▶ [Passage to read]:

╭──

[R] apologes if you already saw this :efficiency question
markleeds at verizon.net
markleeds at verizon.net
Thu Jul 6 07:52:53 CEST 2006
>From: jim holtman <jholtman at gmail.com>
>Date: Wed Jul 05 21:49:33 CDT 2006
>To: "markleeds at verizon.net" <markleeds at verizon.net>
>Cc: r-help at stat.math.ethz.ch
>Subject: Re: [R] apologes if you already saw this :efficiency question
jim : i don't want to take advantage of your kindness and
generosity but when you have time, could you think about
the following.
remember the function gabor gave me to pick out the column
of a dataframe ( for the same named columns ) that hadt
the most non zero elements.
it was tapply(seq(DF),names(Df),f) where f was
function(x) x[which.max(colSums(Df[x]!=0)]
I was hoping that it wouldn't be so difficult to change
the criteria to the following.
rather than pick out the column with the maximum # of nonzero elements, I want to take the average of the same named columns but
don't include zero valued elements that are in any rows. So, the resultant matrix would be the unique names and the columns would
be averages of the samed named columns but if a column had a zero
in one of it s rows, then that zero wouldn't be included in the average. Basically, this is because in this case,
zero doesn't really mean 0. it means leave it out because it's not involved.
i'm sorry to bother you and it's not urgwnt and i won't
start bothering you all the time. i am very aware of (
not in the R sense but in other ways ) how generosity can
get taken advantage of so that's the las tthing I want to do.
Thanks a lot. also, sometimes examples help, so
, if you need one, i can definitely make one up. actually,
i will make one up and send you
in the next email. i want to send this because if
i write too long an email my email dies and i lose it.

╰──

▶ [Extracted entries]:
╭──

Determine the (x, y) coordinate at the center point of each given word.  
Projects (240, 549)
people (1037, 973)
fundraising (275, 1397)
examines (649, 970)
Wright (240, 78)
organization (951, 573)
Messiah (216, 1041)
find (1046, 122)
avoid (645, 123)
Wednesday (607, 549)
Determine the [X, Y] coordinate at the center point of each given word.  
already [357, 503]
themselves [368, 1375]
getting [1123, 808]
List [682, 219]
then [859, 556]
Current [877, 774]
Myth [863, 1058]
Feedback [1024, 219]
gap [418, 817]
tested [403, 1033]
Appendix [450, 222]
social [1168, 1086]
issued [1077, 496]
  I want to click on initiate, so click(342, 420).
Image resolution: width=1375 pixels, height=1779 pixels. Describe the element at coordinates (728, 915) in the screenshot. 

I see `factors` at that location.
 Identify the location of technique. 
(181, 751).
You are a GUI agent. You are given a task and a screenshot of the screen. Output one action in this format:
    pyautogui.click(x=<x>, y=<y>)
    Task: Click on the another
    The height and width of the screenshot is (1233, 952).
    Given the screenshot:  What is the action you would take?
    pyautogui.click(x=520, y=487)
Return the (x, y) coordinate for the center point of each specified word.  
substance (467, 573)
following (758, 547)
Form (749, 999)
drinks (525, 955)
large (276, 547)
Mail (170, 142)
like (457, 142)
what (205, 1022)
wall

╰──

▶ [Exercise tasks]:
1. According to the R-help message, what does a zero value mean in the writer's data?
2. Repeat the R-help message word for word from "remember the function" to "to the following.".

▶ [Results]:
1. It means to leave the value out because it is not involved.

2.
remember the function gabor gave me to pick out the column
of a dataframe ( for the same named columns ) that hadt
the most non zero elements.
it was tapply(seq(DF),names(Df),f) where f was
function(x) x[which.max(colSums(Df[x]!=0)]
I was hoping that it wouldn't be so difficult to change
the criteria to the following.